Exercise directions: Output the data in full and exactly as presented.

+--

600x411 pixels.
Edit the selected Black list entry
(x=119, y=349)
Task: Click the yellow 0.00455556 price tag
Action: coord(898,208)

+--

Written solution:
600x411 pixels.
Edit the selected Black list entry
(x=119, y=349)
Task: Click the yellow 0.00455556 price tag
Action: coord(898,208)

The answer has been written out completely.